Le russophobe français a un certain nombre de caractéristiques. La première, c'est qu'il n'est pas un russophobe de conviction, chose qui n'existe pas réellement en France d'ailleurs, à l'inverse de la Pologne ou des pays Baltes. En effet, il n'y a pas de mémoire traumatique dans les relations entre la France et la Russie, ni même de concurrence diplomatique, économique ou que sais-je. Le russophobe français est donc un russophobe par conformisme et non par conviction : il est notoire que la russophobie à de-facto un statut de politique officielle en France, du fait que tout ce qui s'identifie aux médias "institutionnels" ainsi qu'à la parole étatique relève très exactement de la russophobie. La caractéristique première de cette attitude est de nier tout intérêt légitime à la Russie : le Russe est coupable de tout, partout, tout le temps, quoi qu'il fasse, parce qu'il est très très méchant. C'est donc bien son existence même qui est problématique, le Russe devrait s'excuser d'exister, voire, mieux, disparaître.

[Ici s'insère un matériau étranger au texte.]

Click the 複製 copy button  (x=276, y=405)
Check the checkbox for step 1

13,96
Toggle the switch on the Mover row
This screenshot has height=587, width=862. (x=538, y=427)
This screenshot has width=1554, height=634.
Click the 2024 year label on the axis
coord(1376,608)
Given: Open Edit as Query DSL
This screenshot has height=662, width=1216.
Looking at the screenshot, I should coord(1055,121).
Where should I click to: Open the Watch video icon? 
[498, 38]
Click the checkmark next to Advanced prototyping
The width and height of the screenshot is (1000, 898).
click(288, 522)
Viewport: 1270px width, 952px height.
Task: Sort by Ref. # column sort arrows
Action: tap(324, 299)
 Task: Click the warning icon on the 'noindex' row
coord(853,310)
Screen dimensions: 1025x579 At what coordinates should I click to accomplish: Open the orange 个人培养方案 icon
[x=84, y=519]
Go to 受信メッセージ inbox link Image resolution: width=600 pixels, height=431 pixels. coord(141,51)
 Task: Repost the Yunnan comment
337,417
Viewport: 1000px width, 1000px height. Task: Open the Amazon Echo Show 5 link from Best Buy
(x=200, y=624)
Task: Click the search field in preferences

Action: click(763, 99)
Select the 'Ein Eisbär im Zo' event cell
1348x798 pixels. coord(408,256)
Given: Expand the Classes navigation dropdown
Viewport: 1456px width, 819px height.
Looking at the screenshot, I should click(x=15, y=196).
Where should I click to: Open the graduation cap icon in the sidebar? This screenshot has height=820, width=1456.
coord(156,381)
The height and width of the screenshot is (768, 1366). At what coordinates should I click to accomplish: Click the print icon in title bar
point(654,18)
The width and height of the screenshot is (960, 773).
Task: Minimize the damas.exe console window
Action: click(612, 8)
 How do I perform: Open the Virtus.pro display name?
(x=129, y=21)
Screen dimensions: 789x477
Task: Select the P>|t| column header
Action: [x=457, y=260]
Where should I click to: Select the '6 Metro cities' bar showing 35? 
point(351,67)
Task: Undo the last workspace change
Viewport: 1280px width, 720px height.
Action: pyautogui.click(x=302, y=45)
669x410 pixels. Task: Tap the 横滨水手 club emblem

Il y a, je pense, deux raisons principales qui font qu'une fraction de la population adhère à ces thèses. Il y en a une petite partie qui vit dans le passé, qui commet une sorte d'anachronisme en considérant que les médias d'aujourd'hui sont de la même nature que la presse d'il y a quelques décennies. En effet, fut un temps où "journaliste" était une véritable profession, honorable et même prestigieuse, dotée d'une déontologie, une profession nécessaire au bon fonctionnement de la démocratie, qui revêtait parfois un caractère officiel, avec l'ORTF ou le "20 heures" d'Antenne 2. Cette partie de la population n'a simplement pas compris que cette époque est morte et enterrée : les quelques médias d'État restants sont infestés par toutes sortes de lobbies d'influence privés ou étrangers, et le reste est dans les mains d'une poignée de milliardaires dont la seule notion de déontologie est celle de la rentabilité financière. Ce type de public n'a pas compris qu'il n'y a strictement aucune différence entre la publicité pour le papier toilette et l'émission de débat qui lui fait suite, où le "journaliste" se décharge de son métier en donnant la parole à quelques "experts", qui sont simplement des consultants en communication payés pour relayer tel ou tel discours. Ce ne sont pas des chaînes d'information continue, mais de publicité continue, où un annonceur vante la douceur de son papier toilette et un autre la nécessité de fournir des armes à l'Ukraine.
Mais plus majoritairement, le russophobe est avant tout représentatif de la médiocratie, qui est le véritable régime en vigueur en France. Comme je l'écrivais plus haut, il n'existe pas réellement de russophobie de conviction en France. C'est par pur conformisme que le russophobe, qui appartient généralement à la petite ou moyenne bourgeoisie, répète docilement le discours officiel. C'est un dérivé du syndrome du larbin, qu'on appellera le syndrome du "bon élève", c'est l'essence même de la médiocratie. En effet, le premier de la classe n'est pas le plus intelligent des élèves, ni celui qui a le sens de la camaraderie le plus développé, mais celui qui répète le mieux la leçon de la maîtresse, à qui il cherche à faire plaisir. Dès lors, peu importe le contenu de la leçon elle-même, c'est l'acte de soumission, de fayotage qui compte. Ainsi, si les différents intérêts qui manipulent l'opinion avaient décrété que les Polonais plutôt que les Russes étaient les gens à détester, nos braves russophobes affecteraient tous les signes du mépris et du dégoût à l'égard des hordes polaques avec la même conviction qu'a l'encontre des Russes aujourd'hui : celle d'être dans le sens du vent.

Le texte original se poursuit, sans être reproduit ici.